## Abstract

A common approach to estimating the total number of extant species in a taxonomic group is to extrapolate from the temporal pattern of known species descriptions. A formal statistical approach to this problem is provided. The approach is applied to a number of global datasets for birds, ants, mosses, lycophytes, monilophytes (ferns and horsetails), gymnosperms and also to New World grasses and UK flowering plants. Overall, our results suggest that unless the inventory of a group is nearly complete, estimating the total number of species is associated with very large margins of error. The strong influence of unpredictable variations in the discovery process on species accumulation curves makes these data unreliable in estimating total species numbers.

## 1. Introduction

Current knowledge of global species richness is based on a small to moderate fraction of all extant species. The actual size of that fraction, and thus the magnitude of global biodiversity, has been much debated (May 1988, 1990, 2000; Gaston 1991, in press; Hammond 1995; Hawksworth 2001; Lambshead & Boucher 2003) and at times the issue has received substantial media attention. Our ability to provide an accurate answer has been argued to provide a valuable test of understanding the structure and composition of global biodiversity, the answer itself to be a basic fact that we should know about the world around us, and one that will facilitate better answers to other important questions, such as the extent to which the carrying capacity of diversity on Earth has been attained, the rate at which species are becoming globally extinct and the scale of the task faced by species conservation (see Gaston (in press) for a review).

The key issue arising from the uncertainty over global species numbers is that of how to extrapolate from the fraction of species that is known to science. By far, the most popular method has involved the use of species discovery curves to estimate the number of species that remain to be discovered in a given taxonomic group, globally or regionally (Steyskal 1965; Frank & Curtis 1979; Soberon & Llorente 1993; Scoble *et al.* 1995; Medellin & Soberon 1999; Ertter 2000; Aravind *et al.* 2004; Gower 2004; Shen Tsung-Jen & Chih-Feng 2003; Solow & Smith 2005; Wilson & Costello 2005; Pimm *et al.* 2006). This approach involves plotting a cumulative frequency curve for the taxon with the expectation that this becomes asymptotic when the inventory is reaching completion and new species are becoming more and more difficult to find. Unfortunately, estimates of species numbers derived in this way tend to lack associated error margins (Steyskal 1965; Frank & Curtis 1979; Soberon & Llorente 1993; Solow & Smith 2005), making it impossible to objectively assess their accuracy. Perhaps in consequence, while some have expressed severe reservations about the application of this approach (Hammond 1995), others have attempted to place it on a more secure statistical foundation (Solow & Smith 2005; Wilson & Costello 2005).

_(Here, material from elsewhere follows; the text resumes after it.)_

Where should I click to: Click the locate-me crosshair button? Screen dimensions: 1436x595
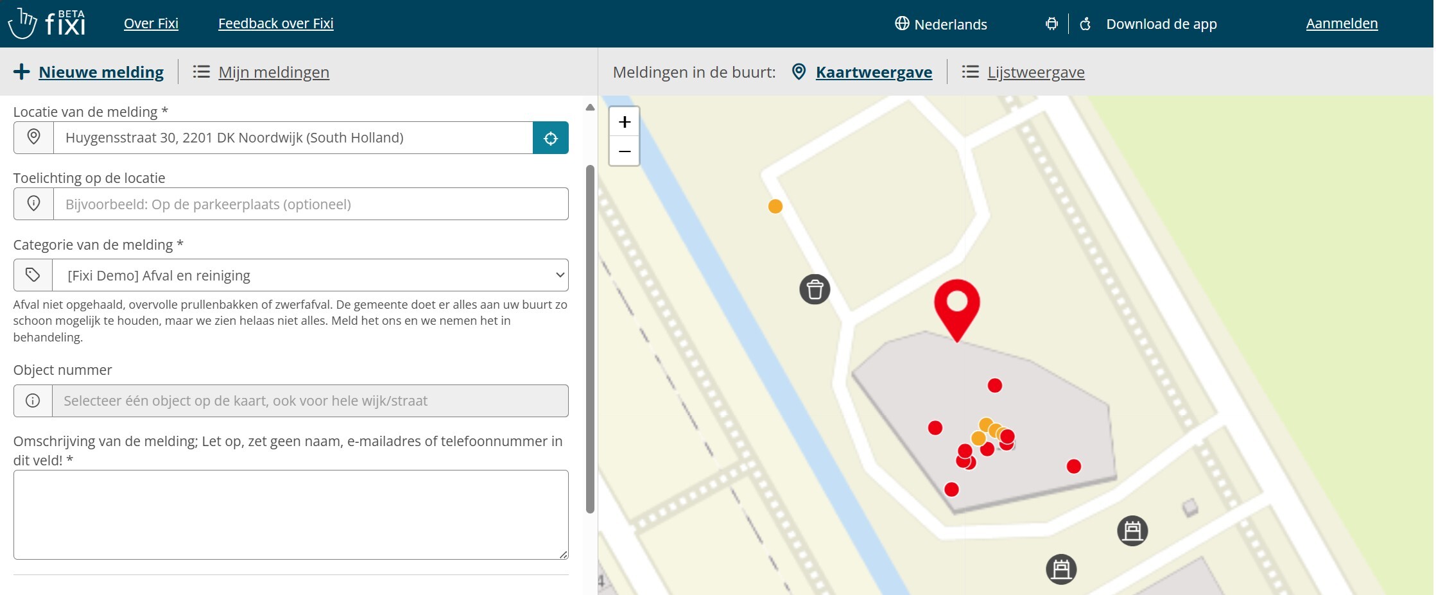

To investigate the confidence with which predictions of total species numbers can be made from species discovery curves, and to determine the effect of incompleteness of discovery curves on confidence limits of predictions, we have compiled and examined datasets for birds of the world and UK flowering plants, which are assumed to be more or less complete. We have also compiled datasets for ants, mosses, lycophytes, monilophytes (ferns and horsetails), gymnosperms and New World grasses as a sample of other major taxa. We developed a generalized linear model for analysing and interpreting the dynamics of these species discovery curves, which provides both point estimates and confidence limits for the number of unknown species using analysis of deviance.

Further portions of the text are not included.